数年前までは、「ベトナムでの製造は安いけど精度が出ない」と考える人が多数でした。しかし今、ベトナムの製造現場では日本製のマシニングセンタが稼働し、±0.006mmという高精度加工を実現しています。なぜベトナムの工場は高額な設備投資ができるのか?そして、その精度は本当に日本と同等なのか?本記事では、ベトナム製造業の進化の背景と、精密加工の実力を徹底解説します。

 

 

1. ベトナム製造業が「安価な労働力」から「高精度加工の拠点」へ進化した背景

たしかに、かつてのベトナムは「低コスト・低精度」だったところもあるかもしれません。10年前、ベトナム製造業のイメージは「人件費が安い」「単純作業向け」というものでした。実際、縫製業や組み立て作業など、労働集約型の産業が中心であり、精密部品の加工は中国や日本に依存していました。

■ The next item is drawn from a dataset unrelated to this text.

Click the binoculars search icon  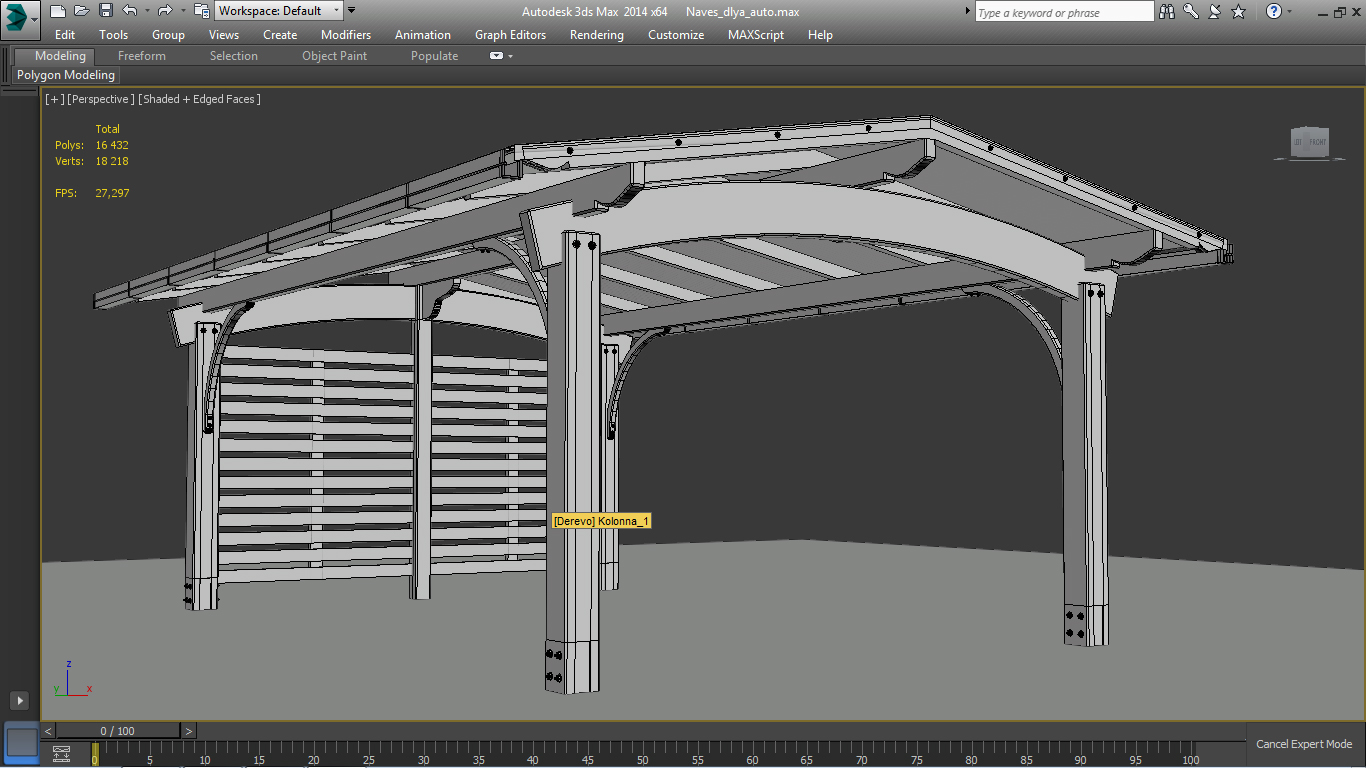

当時のベトナムの事情を知っている先輩社員から聞いた話では、「以前はベトナムに精密部品を発注しても、公差が守られず、結局国内で手直しが必要だった」と言っていました。当時は設備も古く、測定機器も不十分で、高精度加工は難しい状況だったようです。

しかし、外資系企業の進出が製造業のレベルを引き上げたといえます。状況が変わったのは、2010年代以降です。日本、韓国、欧米の製造業が相次いでベトナムに進出し、現地工場に技術移転を行いました。特に、自動車部品、電子部品、精密機器メーカーの進出により、ベトナムの製造業は、品質管理の導入もはじめ、技術教育の充実も進み、測定機器も導入したり世界でもトップクラスといわれる日本の基準への理解も浸透しだしました。こうして、外資系企業の要求水準に応えるため、ベトナムの工場は設備投資と人材育成を加速させました。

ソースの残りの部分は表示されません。